Let’s Encrypt is a practical way of obtaining certificates and implementing TLS encryption across a wide range of applications. Looking at the number of issued certificates, it is the largest Certificate Authority (CA) in the world. It is also widely used in automation scenarios due to its convenient renewal mechanism.

The recent expiration of a root certificate in the Let’s Encrypt default certification chain (September 30th, 2021) causes serious issues with older OpenSSL versions. However, patches for OpenSSL versions present in Centos 6/Oracle Linux 6/CloudLinux 6 are already available and should be deployed as soon as possible for all affected systems.
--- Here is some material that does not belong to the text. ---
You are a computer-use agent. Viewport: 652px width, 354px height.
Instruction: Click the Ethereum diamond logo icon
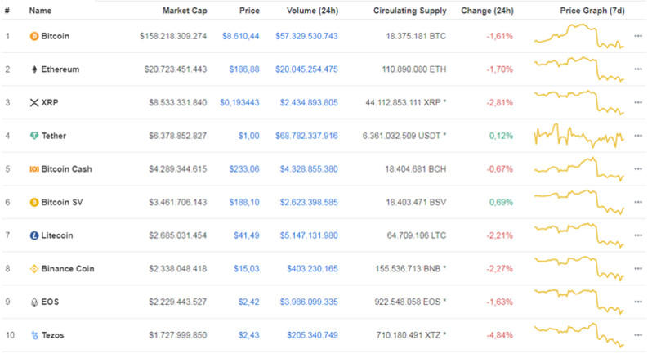(x=33, y=69)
The root certificate that expired in the Let’s Encrypt certification chain (DST Root CA X3) will remain in the chain until 2024. Recent versions of OpenSSL correctly ignore the expired certificate and validate using alternate certificates present in the chain, but older versions of OpenSSL will fail the verification. This causes serious issues, as TLS connections will fail when they should not. In an unfortunate twist of fate, the “certbot” utility itself, by default, will fail to update the chain and renew the Let’s Encrypt certificates (which would resolve the issue).

This problem affects multiple Linux distributions and versions thereof, but the versions covered by our Extended Lifecycle Support already have patches for OpenSSL that address the problem. The way this is done is by enabling the flag X509_V_FLAG_TRUSTED_FIRST in OpenSSL by default, which basically means that validation should try “good” certificates first when they are available rather than failing when it finds a “bad” (read: expired) certificate. Fixing the issue this way will also further prevent similar events from happening in the future when other certificates expire, either in Let’s Encrypt or any other certification chain.

If you would like to address the issue in an alternative way that does not fix the underlying issue in OpenSSL but which simply bypasses the current problem, you could run “certbot” as follows:

certbot renew –dry-run –preferred-chain “ISRG Root X1”

Or, in /etc/letsencrypt/renewal/, add

preferred_chain = ISRG Root X1

This will allow certbot to fetch certificates ignoring the certification chain that contains the expired root certificate. But, again, this does not solve the issue of OpenSSL failing in a situation where it should proceed, so future events where a root or intermediate certificate are expired (either Let’s Encrypt-related or on any other certification chain) will continue to cause issues.